For this update, studies were assessed and data extracted independently. We assessed study quality with Cochrane's 'Risk of bias' tool and used the GRADE approach to assess the overall certainty of the evidence. The outcomes of interest were PE, mortality, lower limb venous thrombosis, filter-related complications and major bleeding.
We identified four new studies for this update, bringing the total to six included studies involving 1388 participants. The six studies were clinically heterogeneous and we were unable to carry out meta-analysis. Only two studies were considered to be both applicable in current clinical settings and of good methodological quality.
One was a randomised open-label trial studying the effect of a retrievable inferior vena caval filter plus anticoagulation versus anticoagulation alone on risk of recurrent pulmonary embolism (PE) in 399 participants over three months. There was no evidence of a difference in the rates of PE, death, lower extremity deep vein thrombosis (DVT), or bleeding at three and six months after the intervention (moderate-certainty evidence). A filter was inserted in 193 people, but could only be successfully retrieved from 153. Minor filter complications were noted at six months.
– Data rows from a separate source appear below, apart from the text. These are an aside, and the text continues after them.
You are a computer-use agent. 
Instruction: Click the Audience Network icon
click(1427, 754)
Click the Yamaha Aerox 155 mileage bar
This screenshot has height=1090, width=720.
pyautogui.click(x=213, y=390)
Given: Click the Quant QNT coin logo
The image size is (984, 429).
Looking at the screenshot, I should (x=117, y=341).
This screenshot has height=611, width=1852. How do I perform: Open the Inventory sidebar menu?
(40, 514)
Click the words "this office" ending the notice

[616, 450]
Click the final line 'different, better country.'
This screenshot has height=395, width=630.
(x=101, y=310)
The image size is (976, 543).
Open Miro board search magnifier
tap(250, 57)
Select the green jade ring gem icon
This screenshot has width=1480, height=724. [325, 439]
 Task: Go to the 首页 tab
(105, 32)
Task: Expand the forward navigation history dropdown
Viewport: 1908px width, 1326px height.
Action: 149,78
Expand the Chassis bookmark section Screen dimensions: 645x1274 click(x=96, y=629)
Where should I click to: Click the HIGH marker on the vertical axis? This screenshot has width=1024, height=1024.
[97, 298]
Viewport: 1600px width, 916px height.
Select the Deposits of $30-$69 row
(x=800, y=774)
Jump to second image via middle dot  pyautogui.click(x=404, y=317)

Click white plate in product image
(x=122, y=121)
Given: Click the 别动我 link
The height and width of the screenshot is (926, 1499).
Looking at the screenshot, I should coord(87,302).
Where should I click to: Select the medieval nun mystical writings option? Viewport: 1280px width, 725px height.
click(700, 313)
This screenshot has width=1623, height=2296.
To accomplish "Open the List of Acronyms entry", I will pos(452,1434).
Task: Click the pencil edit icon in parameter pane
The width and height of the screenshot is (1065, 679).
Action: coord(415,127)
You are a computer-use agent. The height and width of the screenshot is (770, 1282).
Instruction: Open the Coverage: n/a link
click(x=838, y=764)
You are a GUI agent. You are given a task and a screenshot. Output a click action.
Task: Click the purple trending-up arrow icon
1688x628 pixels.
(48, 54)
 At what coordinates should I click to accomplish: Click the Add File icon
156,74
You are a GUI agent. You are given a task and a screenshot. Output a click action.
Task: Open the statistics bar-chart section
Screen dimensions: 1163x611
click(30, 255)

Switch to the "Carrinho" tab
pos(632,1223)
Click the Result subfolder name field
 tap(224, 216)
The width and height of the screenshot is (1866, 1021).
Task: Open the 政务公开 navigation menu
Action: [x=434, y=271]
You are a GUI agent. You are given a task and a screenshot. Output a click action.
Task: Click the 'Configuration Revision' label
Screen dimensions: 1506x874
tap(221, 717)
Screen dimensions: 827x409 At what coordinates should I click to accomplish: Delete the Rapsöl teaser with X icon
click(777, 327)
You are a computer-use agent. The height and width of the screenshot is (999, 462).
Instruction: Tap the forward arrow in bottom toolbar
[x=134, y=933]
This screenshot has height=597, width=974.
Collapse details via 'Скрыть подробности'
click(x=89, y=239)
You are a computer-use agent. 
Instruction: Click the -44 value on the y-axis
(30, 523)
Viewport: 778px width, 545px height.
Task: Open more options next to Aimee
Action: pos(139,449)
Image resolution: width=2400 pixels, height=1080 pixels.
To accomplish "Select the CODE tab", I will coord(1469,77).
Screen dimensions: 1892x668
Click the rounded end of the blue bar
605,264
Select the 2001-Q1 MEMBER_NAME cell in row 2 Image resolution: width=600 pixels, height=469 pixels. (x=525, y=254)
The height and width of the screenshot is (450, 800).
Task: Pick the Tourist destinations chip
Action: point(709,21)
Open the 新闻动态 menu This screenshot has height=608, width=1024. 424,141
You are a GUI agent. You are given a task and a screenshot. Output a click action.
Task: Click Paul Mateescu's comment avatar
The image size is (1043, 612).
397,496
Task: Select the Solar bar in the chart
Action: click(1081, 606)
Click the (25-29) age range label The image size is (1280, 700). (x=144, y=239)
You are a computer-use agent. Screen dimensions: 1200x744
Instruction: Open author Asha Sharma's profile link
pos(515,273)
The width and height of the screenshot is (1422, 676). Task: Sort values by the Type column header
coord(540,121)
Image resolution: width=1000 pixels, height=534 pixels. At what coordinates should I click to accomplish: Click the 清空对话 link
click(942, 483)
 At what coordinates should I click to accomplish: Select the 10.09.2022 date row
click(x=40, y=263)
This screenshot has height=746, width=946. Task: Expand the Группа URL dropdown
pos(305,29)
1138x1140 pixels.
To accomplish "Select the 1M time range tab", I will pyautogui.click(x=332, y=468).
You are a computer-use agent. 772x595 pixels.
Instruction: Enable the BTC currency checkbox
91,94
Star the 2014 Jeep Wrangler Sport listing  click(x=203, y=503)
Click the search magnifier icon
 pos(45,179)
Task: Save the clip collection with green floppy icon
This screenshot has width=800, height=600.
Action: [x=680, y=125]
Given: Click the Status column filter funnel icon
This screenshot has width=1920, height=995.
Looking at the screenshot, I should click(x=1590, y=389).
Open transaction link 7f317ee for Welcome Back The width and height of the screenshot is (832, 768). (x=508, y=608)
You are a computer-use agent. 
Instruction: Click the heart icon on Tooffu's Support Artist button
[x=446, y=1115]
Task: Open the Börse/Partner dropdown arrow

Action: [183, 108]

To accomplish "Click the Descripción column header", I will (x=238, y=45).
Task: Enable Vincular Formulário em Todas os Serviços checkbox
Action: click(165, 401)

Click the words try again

The second clinically relevant study was a randomised open-label trial of 240 participants who had sustained multiple traumatic injuries, allocated to a filter or no filter, three days after injury, in conjunction with anticoagulation and intermittent pneumatic compression. Prophylactic anticoagulation was initiated in both groups when it was thought safe to do so. There was no evidence of a difference in symptomatic PE, death, or lower limb venous thrombosis rates (moderate-certainty evidence). The only major filter complication was that one person required surgical removal of the filter.
We are unable to draw any conclusions from the remaining four included studies. One study showed an increased incidence of long-term lower extremity DVT at eight years. Three studies are no longer clinically applicable because they utilised permanent filters which are seldom used now, or they did not use routine prophylactic anticoagulation which is current standard practice. The fourth study compared two filter types and was terminated prematurely as one filter group had a higher rate of thrombosis compared to the other filter type.